Fix incorrect model files on case-insensitive file systems#3148
Fix incorrect model files on case-insensitive file systems#3148
Conversation
This fixes some incorrect model files on case-insensitive file systems when the package names are the same but the capitalization is different. For example, when there are two packages `Volo.Abp.TestApp.MongoDb` and `Volo.Abp.TestApp.MongoDB`, there would be 1 model file for each package. However, on case-insensitive file systems, the second file would overwrite the first file. This results in missing models. This fixes it by canonicalizing the filenames to lowercase and writing all files with the same package name to the same file.
|
|
||
| // Ensure that if a file exists on disk, we use the same capitalization | ||
| // as the original file. | ||
| actualFilenameByCanonicalFilename[canonicalFilename] = filename; |
There was a problem hiding this comment.
I'm wondering what will happen if two files with the same canonicalization already exist on disk.
What I believe will happen is that we'll arbitrarily pick one of them as the true filename. Which one we pick will depend on the order they were listed by codeql resolve extensions when we listed existing packs. We'll merge their data together into one file (unless they contain data for the same method signature, in which the canonical file will win) and write all of this data back out to the canonical file.
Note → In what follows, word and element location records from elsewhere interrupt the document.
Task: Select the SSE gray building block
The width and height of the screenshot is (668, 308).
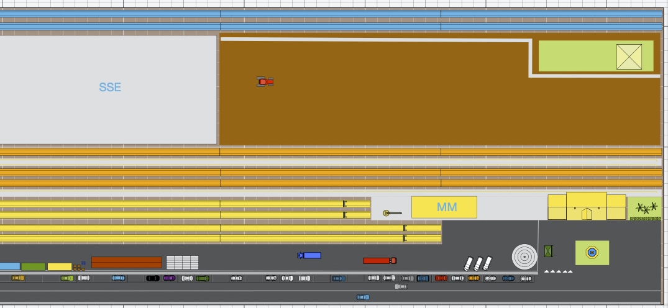Action: [x=109, y=88]

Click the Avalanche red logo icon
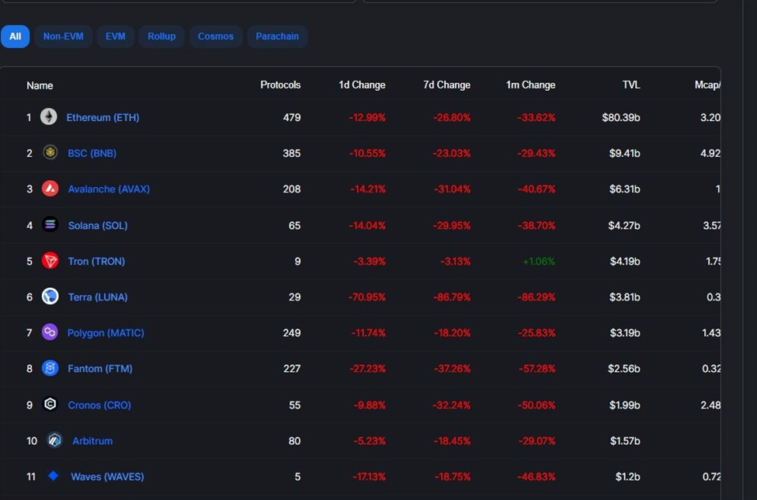pos(50,189)
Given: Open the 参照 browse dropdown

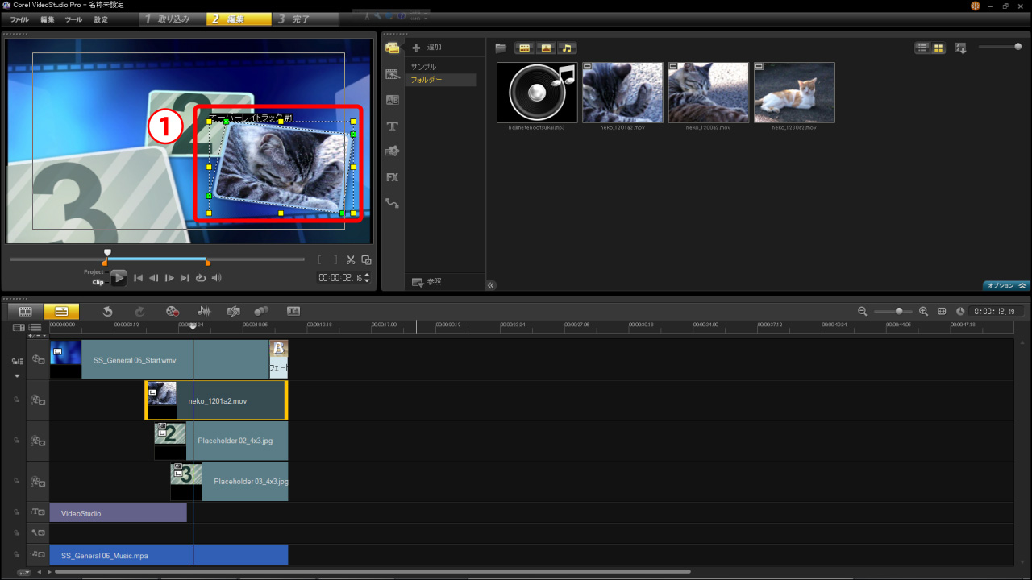Looking at the screenshot, I should [x=427, y=282].
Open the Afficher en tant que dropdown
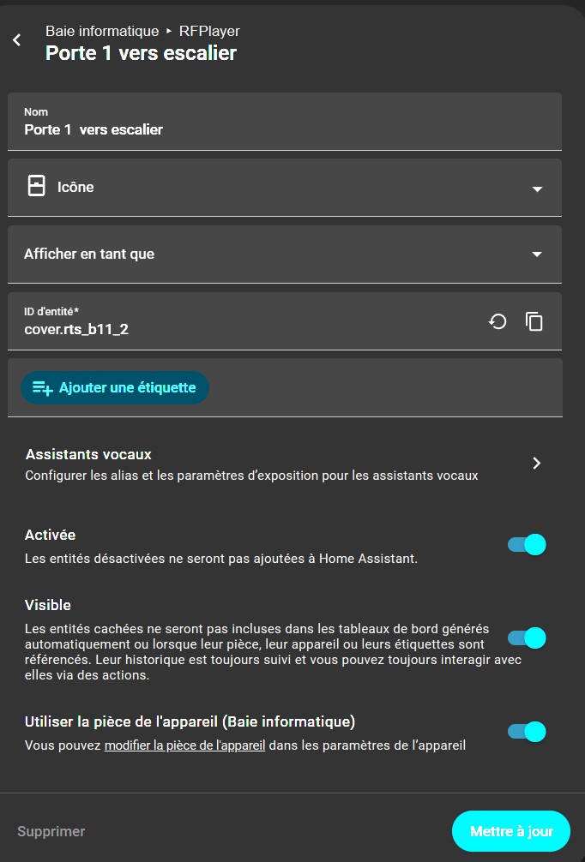Screen dimensions: 585x862 click(285, 254)
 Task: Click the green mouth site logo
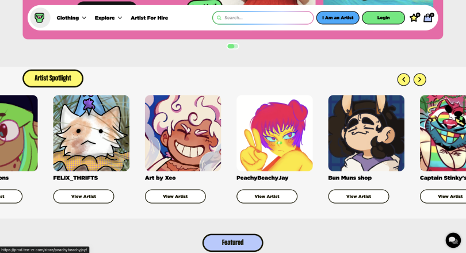coord(40,18)
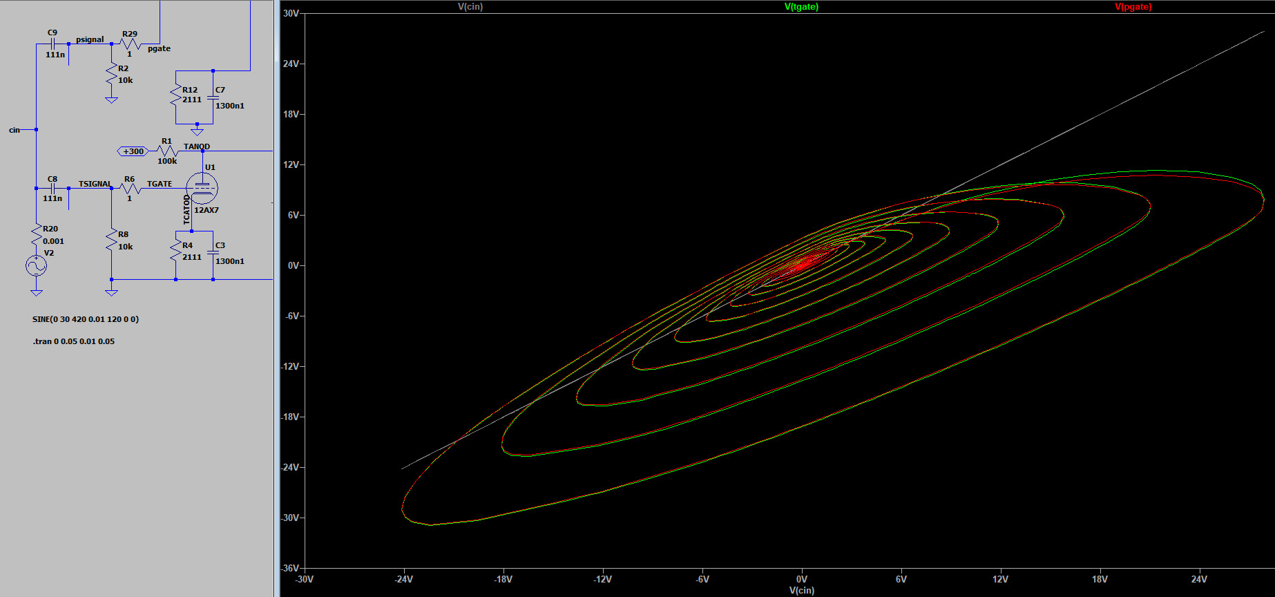Click the V(cin) horizontal axis label
This screenshot has height=597, width=1275.
click(801, 590)
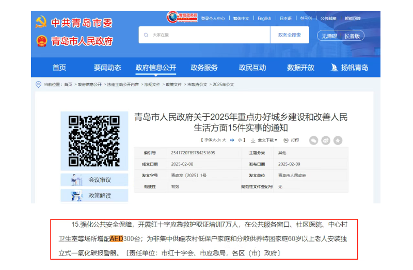Set font size to 中
The height and width of the screenshot is (270, 413).
click(232, 140)
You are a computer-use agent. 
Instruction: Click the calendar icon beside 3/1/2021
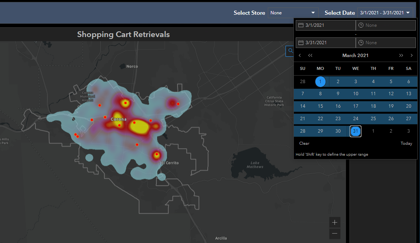click(301, 25)
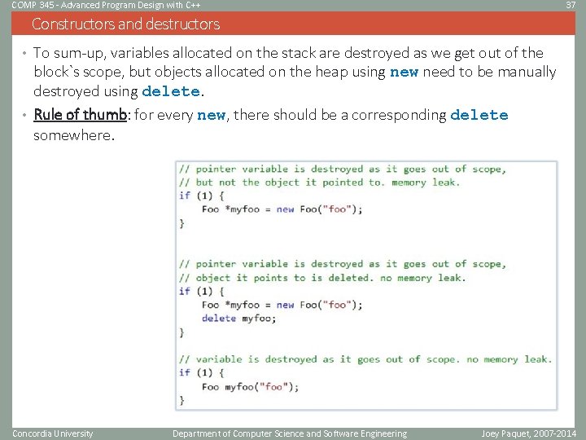Screen dimensions: 586x440
Task: Click the "Concordia University" footer text
Action: tap(53, 433)
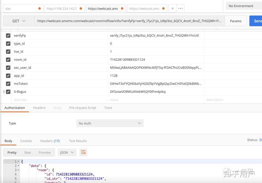
Task: Expand the No Auth type dropdown
Action: point(110,123)
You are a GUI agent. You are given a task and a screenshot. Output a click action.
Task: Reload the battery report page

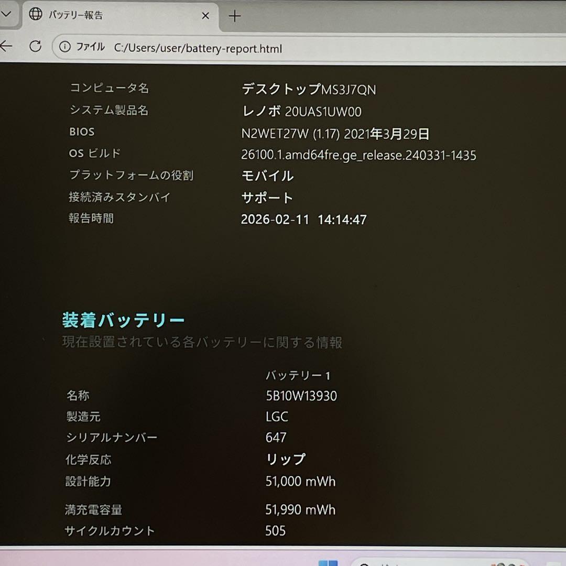point(35,47)
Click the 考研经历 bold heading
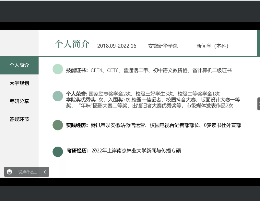Viewport: 260px width, 201px height. click(x=78, y=151)
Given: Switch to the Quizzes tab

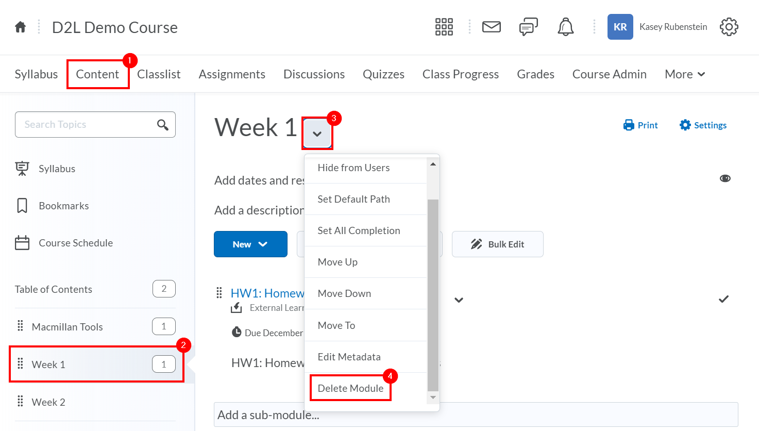Looking at the screenshot, I should 383,74.
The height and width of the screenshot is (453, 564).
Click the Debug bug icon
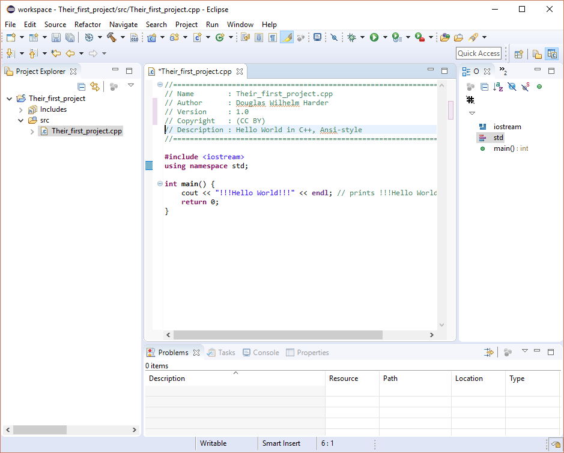[352, 37]
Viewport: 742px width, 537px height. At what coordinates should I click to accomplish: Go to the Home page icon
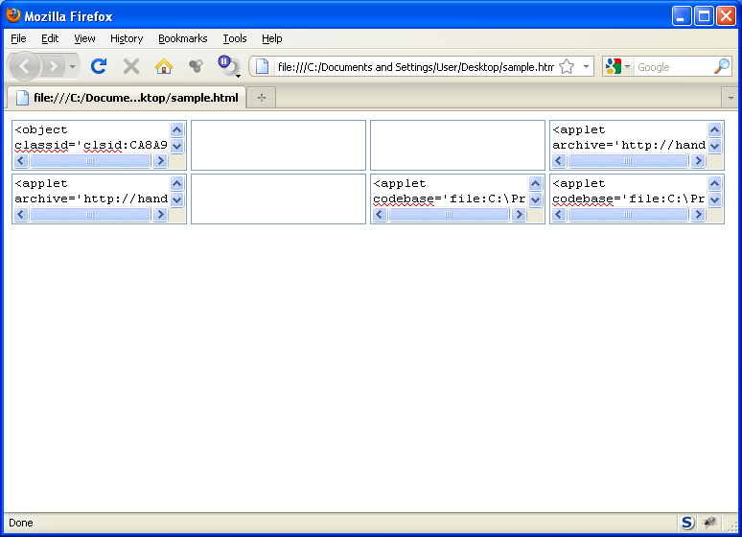point(164,66)
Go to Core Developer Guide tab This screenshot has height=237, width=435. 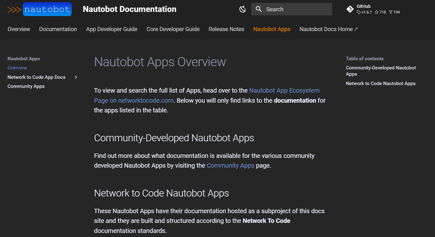[x=173, y=29]
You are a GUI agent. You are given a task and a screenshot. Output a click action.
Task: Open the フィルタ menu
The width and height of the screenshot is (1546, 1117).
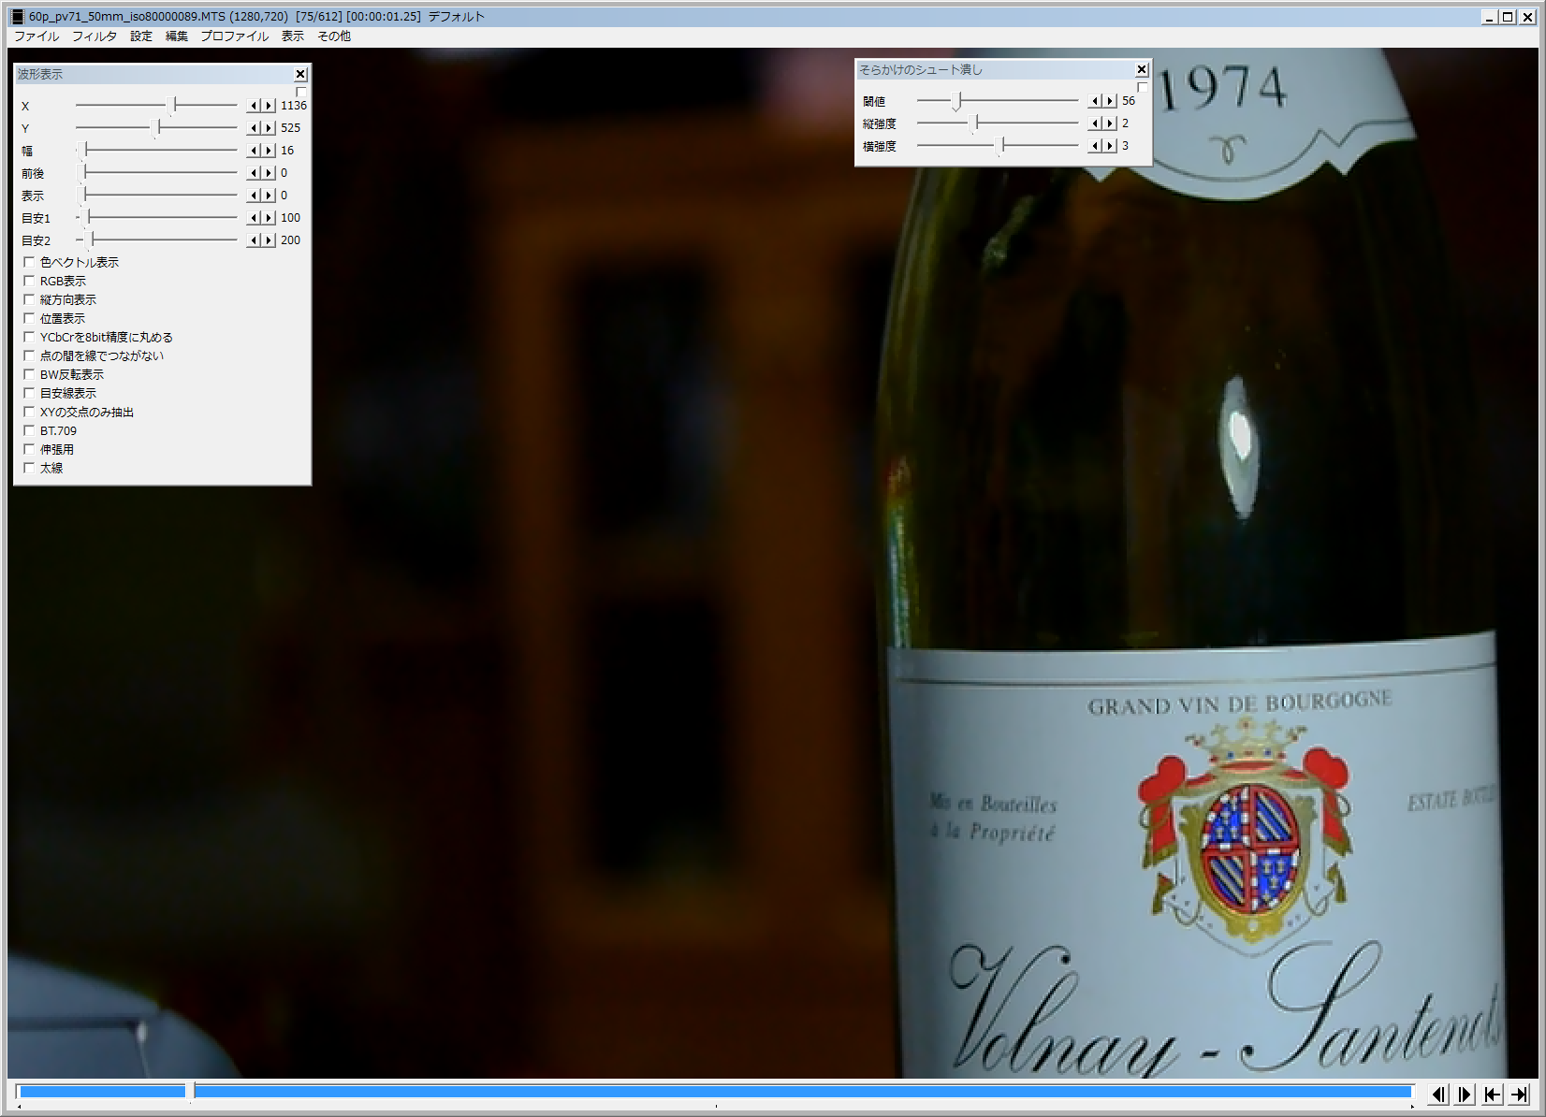(x=95, y=36)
The non-canonical file will remain untouched.
This could be quite bad actually. When the extension or CodeQL reads in data extensions it'll read data from both the canonical and non-canonical files, but when the extension writes data it'll only update the canonical file. Effectively the non-canonical file will because invisible and untouchable by the model editor, but it'll continue to exist and supply model data to CodeQL.
Do you agree with my understanding here, or have I got it wrong?
I'm not sure what else we could do here. Should we display a warning? Or could we go as far as to delete the other file after we've merged its data into the canonical file?
There was a problem hiding this comment.
I think you're right, it'll just pick one arbitrarily and merge all data into that file. I'm not sure if we should be deleting the file because we could be deleting data that is not in the merged file (this can happen if the CodeQL query doesn't return the method). This can only happen on Linux or on a (non-default) case-sensitive filesystem on Windows/macOS.
I'm not sure if we should be handling this case because having two files with the same canonical filename will already fail on Windows/macOS. For example, if you create a model pack with a.yml and A.yml, I suspect that the CodeQL CLI will already arbitrarily pick one of these files on case-insensitive filesystems. Starting from this PR, we should never create filenames with different capitalizations, and I don't really think this is something the model editor should check.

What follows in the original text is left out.